House Republicans Oust Ilhan Omar From Committee as Democrats Blast GOP For ‘Political Revenge’
By Kaia Hubbard
House Republicans capped a busy week on Thursday with a vote to remove Rep. Ilhan Omar from the Foreign Affairs Committee, as they celebrate their new majority with a lengthy to-do list.
The Minnesota lawmaker is the third Democrat to be denied by House Republicans from a committee seat, after House Speaker Kevin McCarthy vowed to do so during the runup to the new Congress. Democrats have decried the moves as “political revenge” after they removed Republicans from committees over violent rhetoric when they held the majority.
House Republicans argued that previous statements from Omar related to Israel that have been condemned by members of both parties as antisemitic make her unfit to serve on the powerful House Foreign Affairs Committee.
House Minority Leader Hakeem Jeffries called the move from Republicans to oust Omar, along with Rep. Adam Schiff of California and Rep. Eric Swalwell of California from committees earlier this month, a “poisonous, toxic double standard.”
“Why haven’t House Republican leaders denounced any of the things that have been said by their members?” Jeffries asked during a press conference ahead of the vote Thursday. “There’s been no accountability for their members,” he added, pointing to comments made by Rep. Marjorie Taylor Greene of Georgia, Rep. Thomas Massie of Kentucky and Rep. Cory Mills of Florida.
McCarthy defended the move after the vote on Thursday, telling reporters that while Democrats in the last Congress removed the Republican members from all committees, that’s not the case in the new GOP House majority.
“We’re not removing her from other committees, we just do not believe when it comes to Foreign Affairs, especially the responsibility of that position around the world with the comments that you make, she shouldn’t serve there,” McCarthy said. “If it was tit-for-tat, we would have picked people, took them off all committees and said nothing about it – we don’t believe in that.”
During debate over the resolution to oust Omar on Thursday, where lawmakers at times yelled or shed tears, Omar compared the situation to the suggestion by political opponents that former President Barack Obama was not born in the U.S. and claims of his being Muslim, which she said attempted to make the first Black president appear “less American.”
“I am Muslim. I am an immigrant, and interestingly, from Africa,” Omar said Thursday. “Is anyone surprised that I am being targeted?”
The vote represented one of the first tests of the House GOP’s whipping power, as a handful of lawmakers earlier this week had said they would not vote in favor of removing Omar. With such a narrow majority, just a few lawmakers have the power to derail a vote. But on Thursday, nearly every Republican voted to remove Omar from the committee, with one member voting present.
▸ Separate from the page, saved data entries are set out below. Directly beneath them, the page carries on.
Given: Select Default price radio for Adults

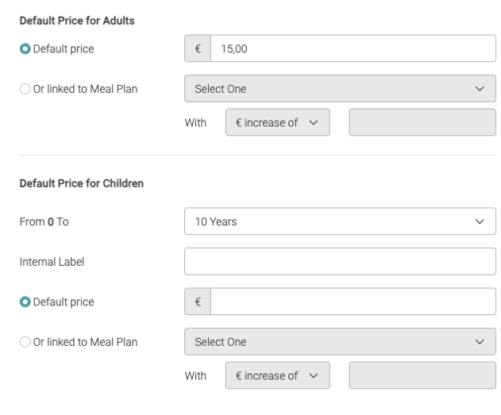Looking at the screenshot, I should click(25, 48).

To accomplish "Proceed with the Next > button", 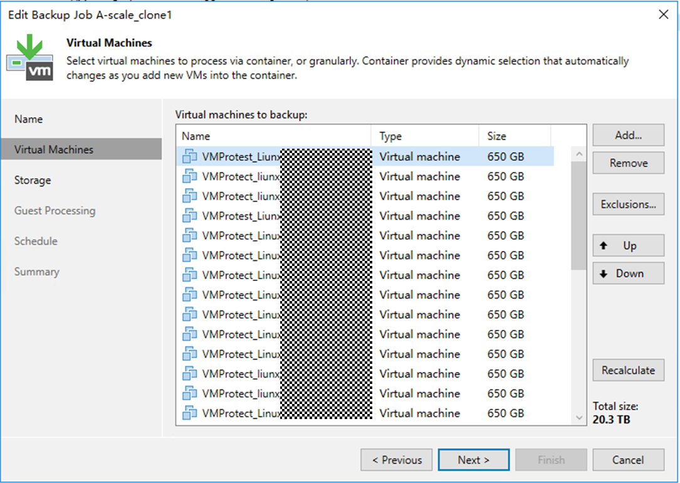I will coord(473,460).

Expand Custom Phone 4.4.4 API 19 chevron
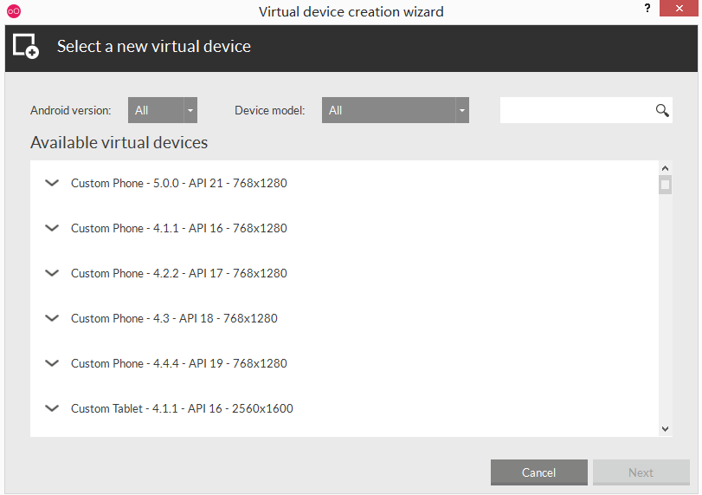pyautogui.click(x=52, y=363)

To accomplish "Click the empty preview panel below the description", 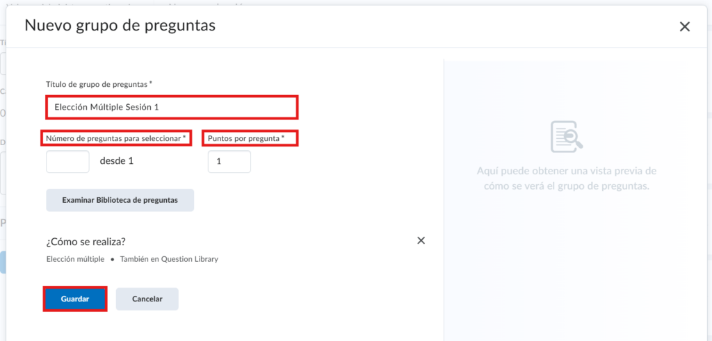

The move came after Rep. George Santos, the embattled New York Republican, earlier this week said he would step down from his seat on two committees, assignments that some lawmakers had cited as further evidence of a double standard within the GOP due to Santos’ fabrication of elements of his background. In a sudden about face, Santos said he would voluntarily remove himself from the committees after a meeting with McCarthy, although the speaker told reporters on Wednesday that Santos’ decision was not connected to the move to oust Omar.
Meanwhile, the House GOP has been busy this week, kicking into gear a number of its legislative and investigative priorities – many of which zero in on the Biden administration and its policies.
House Republicans passed a handful of pandemic-related bills this week, including a measure to end the COVID-19 public health emergency, despite the announcement one day earlier that President Joe Biden would end the emergency declarations in May.
On Wednesday, Republicans also kicked off a couple of their investigations into the Biden administration, one looking into pandemic spending and another on “Biden’s Border Crisis” that began setting the stage for a possible impeachment of Department of Homeland Security Secretary Alejandro Mayorkas.